Hear The Cry Of Youth
Photographer Carine Thévenau has been taking pictures since she was eight years old. Her most recent doco series was motivated by her desire to photograph what really matters. The Young Ones.
How did this shoot come about?
I started to think about the light we shine on people through the camera and how influential the language of photography is. Who we point the camera at really does matter. In response to the bushfire season of 2019–20 and the pandemic, I felt compelled to meet, listen to, speak with and photograph the societal group who will be most affected by these horrific events.
What was your impression of the kids?
I haven’t hung out with teenagers since being one myself, so there was an element of curiosity as to what teenagers are like in 2020. These kids are super-smart, politically aware and articulate individuals. When I was a teenager, I was thinking about boys and parties, but these guys are fighting for the future of humanity. In the ’90s, my older sister was actively involved in Greenpeace as a teen and protested the nuclear testing in the Pacific Ocean. I remember her spending hours handwriting letters to politicians. However, living in the Western Australian suburbs in the ’90s did not provide her with a community of like-minded and connected teenagers to form a movement. She was one of the only teenage activists within an adult activist movement.

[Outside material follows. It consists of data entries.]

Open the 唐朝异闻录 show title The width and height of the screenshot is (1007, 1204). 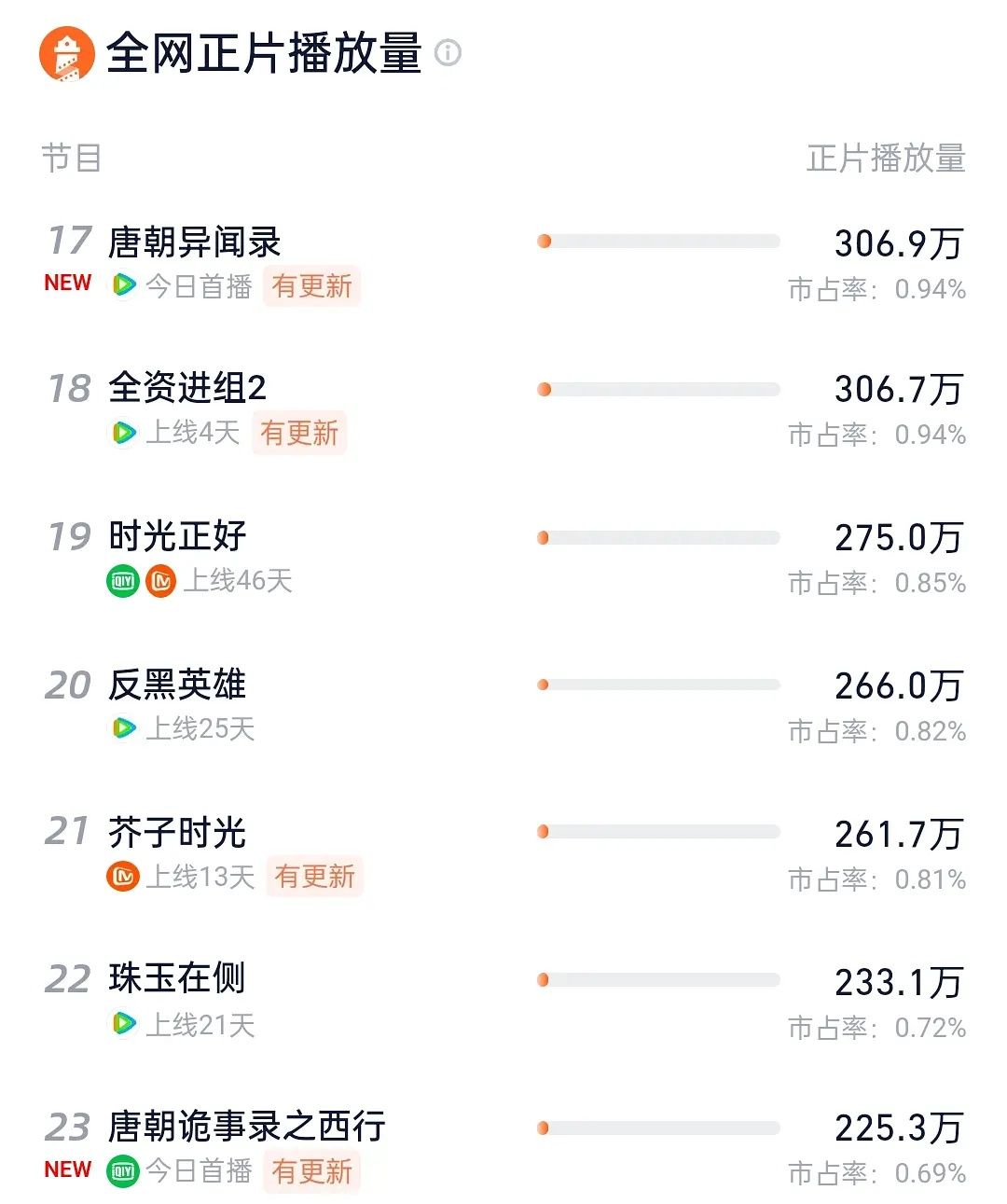195,242
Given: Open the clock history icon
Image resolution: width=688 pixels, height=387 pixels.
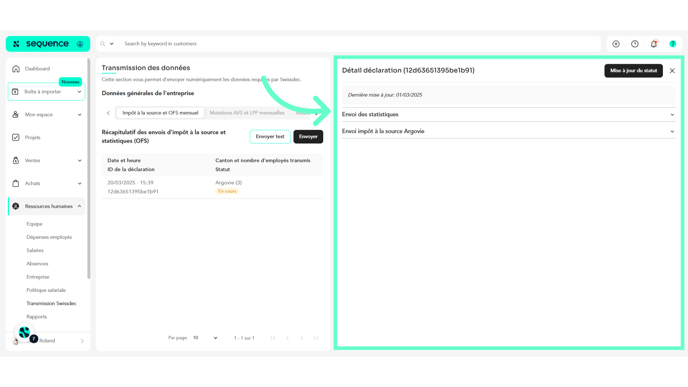Looking at the screenshot, I should (634, 44).
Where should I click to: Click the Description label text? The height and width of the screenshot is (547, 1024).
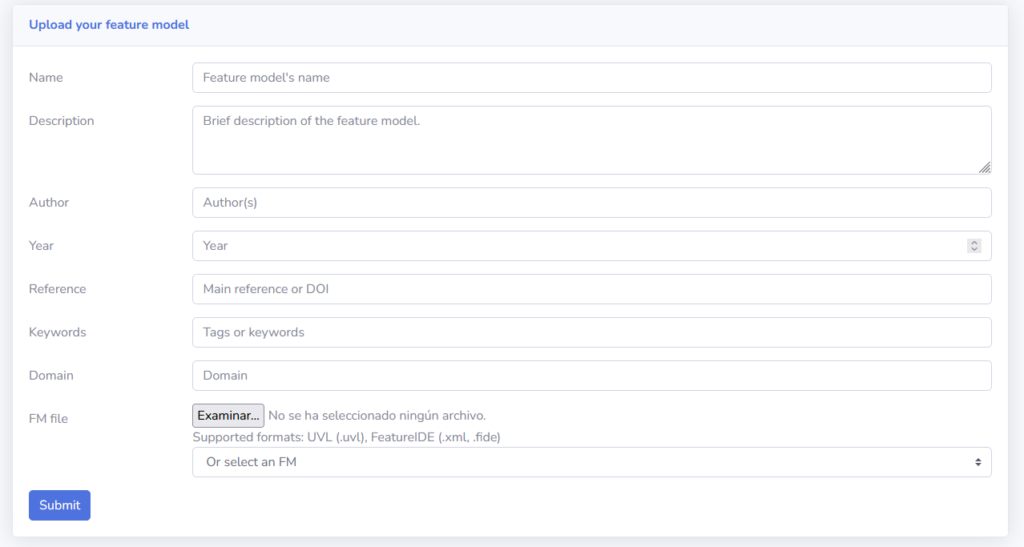click(61, 121)
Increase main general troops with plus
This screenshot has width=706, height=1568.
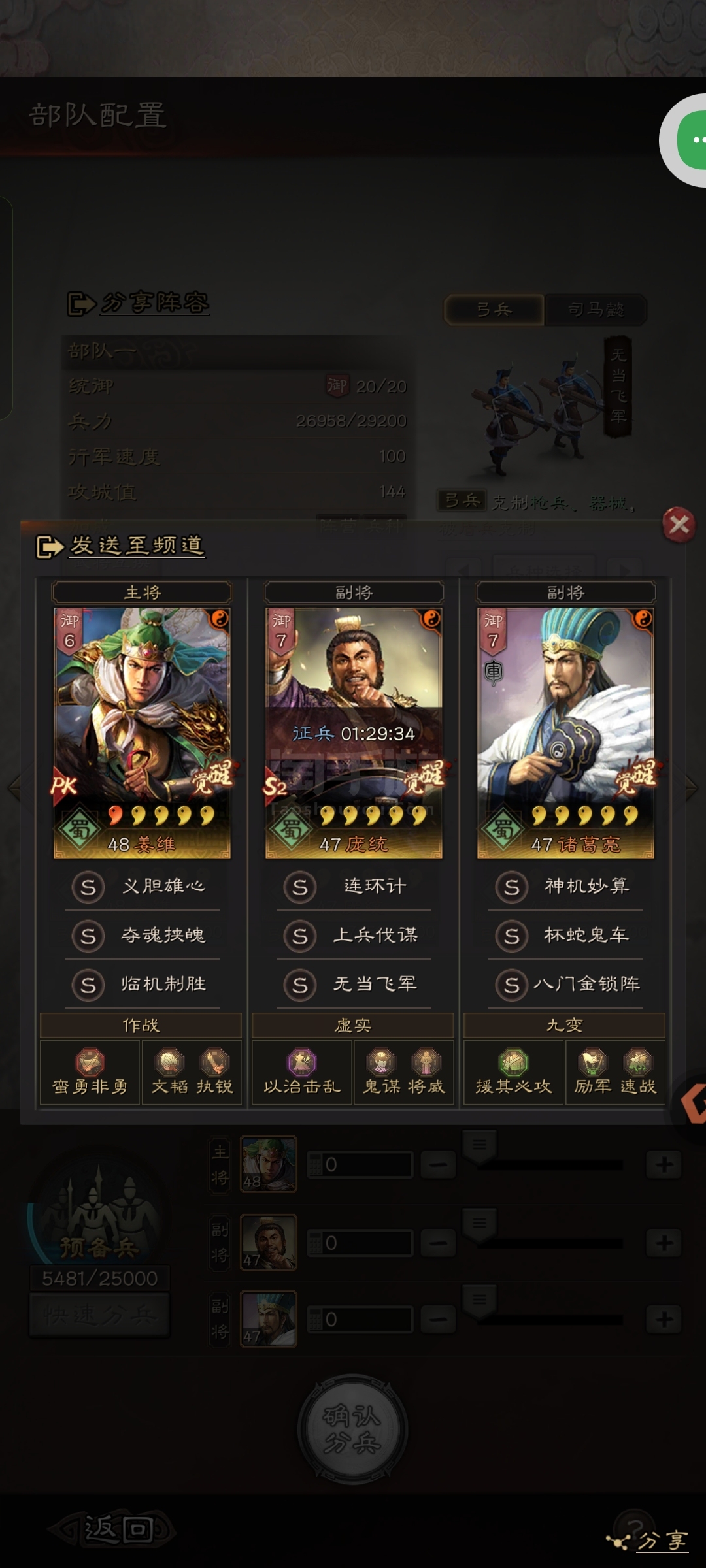click(664, 1164)
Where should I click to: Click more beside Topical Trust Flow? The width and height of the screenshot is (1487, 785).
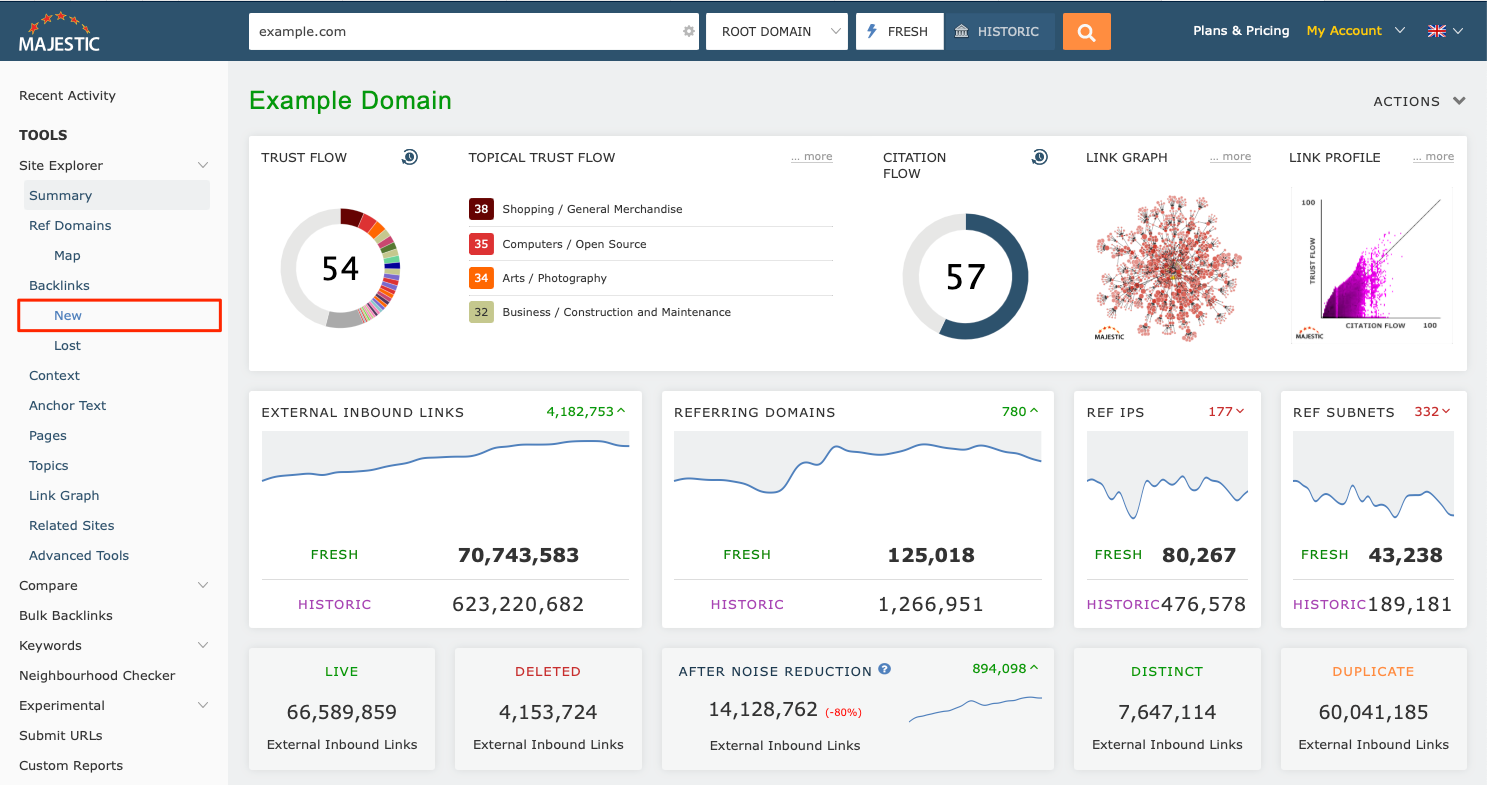811,156
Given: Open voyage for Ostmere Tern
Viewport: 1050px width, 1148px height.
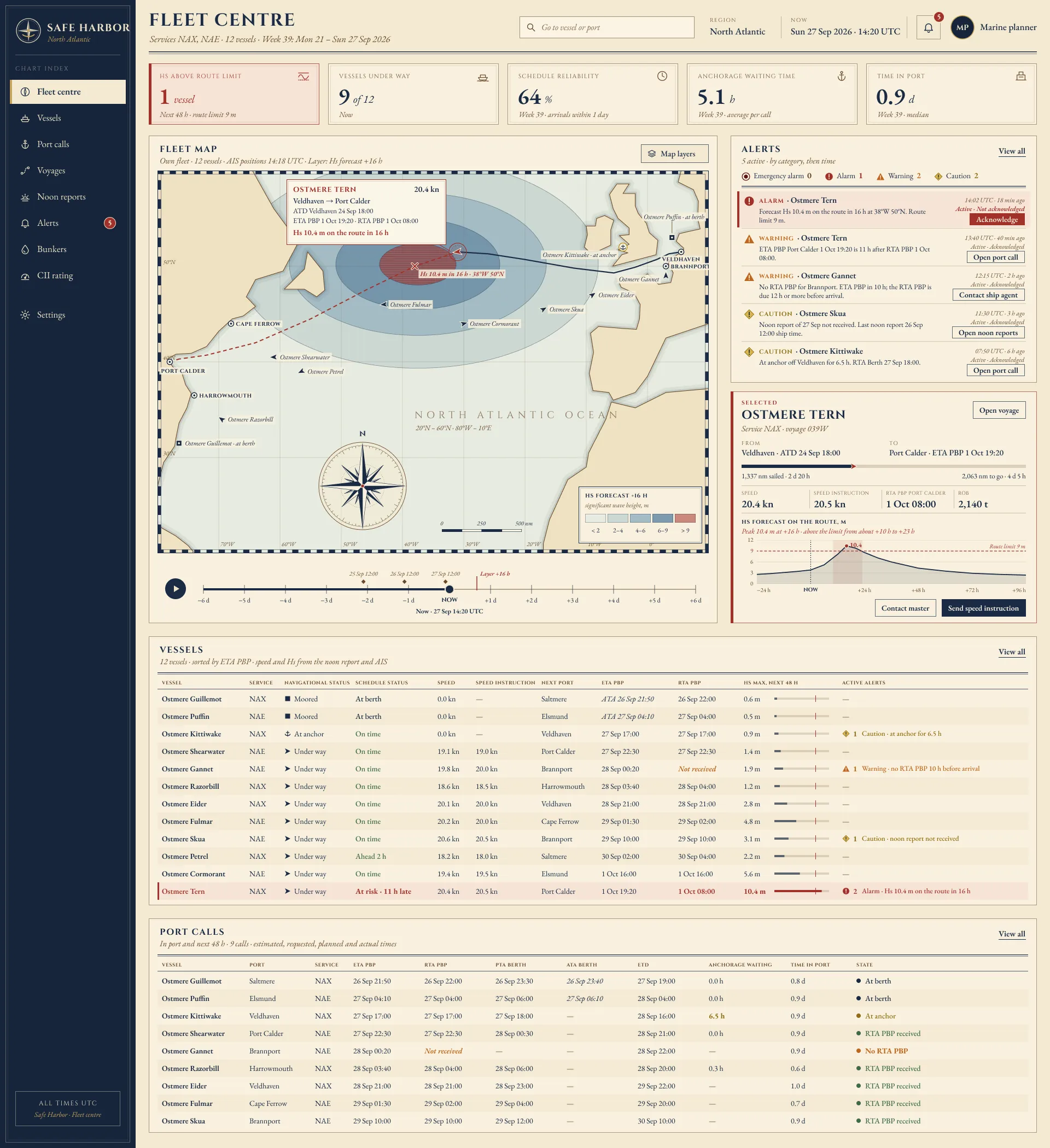Looking at the screenshot, I should point(999,410).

In 2020, these hyper-connected kids are hosting initiatives such as Strike School, where they invite other teens to log in to their platform and learn the basics of climate science. School Strike 4 Climate and the Australian Youth Climate Coalition have launched Student Climate Leadership, an online program to educate high school students across the nation in leadership, change-making, communication and campaigning skills. This inclusive initiative includes sustainability, equality, biodiversity, conservation and beyond. The climate crisis is not the only subject these teens are discussing, as the recent Black Lives Matter protests have inspired these young climate activists to expand their message of climate action to include fighting to end systemic racism. They are particularly pushing for Australians to educate themselves about Aboriginal and Torres Strait Islander culture, history and language.
What did you learn from doing this shoot?
While I was working on this project, I delved into the history of teen activism and what had occurred before Swedish environmentalist Greta Thunberg staged her famous sit-in outside the Swedish parliament in 2018. I learnt that teenage sit-ins, as a catalyst to provoke change, are not a new phenomenon. In the 1960s, four African American teenagers entered a Woolworth’s lunch counter in Greensboro, North Carolina, and sat there, refusing to leave, during a time of racial segregation. Within three days, 300 other passive ‘sitters’ joined them.
By summertime, the sit-ins began to occur in fifty cities across America, and the lunch counters began to desegregate. The Greensboro sit-ins are an example of a peaceful act of a few and led to the passage of the Civil Rights Act of 1964.
The influence of Greta Thunberg’s actions in Sweden share parallels with the Greensboro sit-in of 1961; however, in 2020, the impact has been supported further by the hyper-connectivity of the information age. Greta is an icon of her generation through the support of many other voices, including the School Strike 4 Climate movement in Australia—and the faces you see in this portrait series.
What do teenagers have to teach us?
Teenagers are our future society. Not allowing their lived experience to influence culture and society, outside of their own demographic, would be a deeply regrettable act. Teenagers still possess the creative inhibitions of childhood and are simultaneously educated.
This provides a rich dynamic for creative problem solving. As adults, we are too scared to be wrong. Children use their imaginations and have significantly less fear of being wrong. I believe this combination creates the perfect storm for creating extremely original ideas that can be applied to large issues.
“I want Generation Z to be leading and making good decisions, unlike our current government, which doesn’t really care about the climate and isn’t thinking about the future.”
– Nabilah Chowdhury
“My vision is for a future in which we’re not facing a climate crisis anymore, where we can live without the constant fear of inaction. Where power comes from renewables and we don’t have to worry about the impact of turning a light on.”
– Ambrose Hayes
“I’ve always liked helping people and making a difference in people’s lives. When I started getting involved in activism, I realised the power and influence I had on others and my community. Within my school community, I saw more people speaking out about social issues and taking action. My family began to have more conversations around these issues, and together we learnt how to make a difference.”
– Kaylah Hill
“I think people often have very individualistic views of the world. They think about what they need but don’t really consider others. That’s why a lot of people tend to be ignorant of issues, and that relates to the climate crisis but also to so many other issues that only affect specific groups. For example, queer people, people of colour, people with disabilities and women. I want to see more empathy and more open-mindedness.”
– Imogen Kuah
“Activism provides me with a form of anxiety relief. Not just about climate change, but in all areas. It’s very overwhelming to look at the world and see all these injustices and feel powerless. When you feel helpless, it’s so hard to get out of that stress and anxiety, because it is perfectly justified. By getting involved with activism, I don’t feel quite so overwhelmed by all the issues in the world.”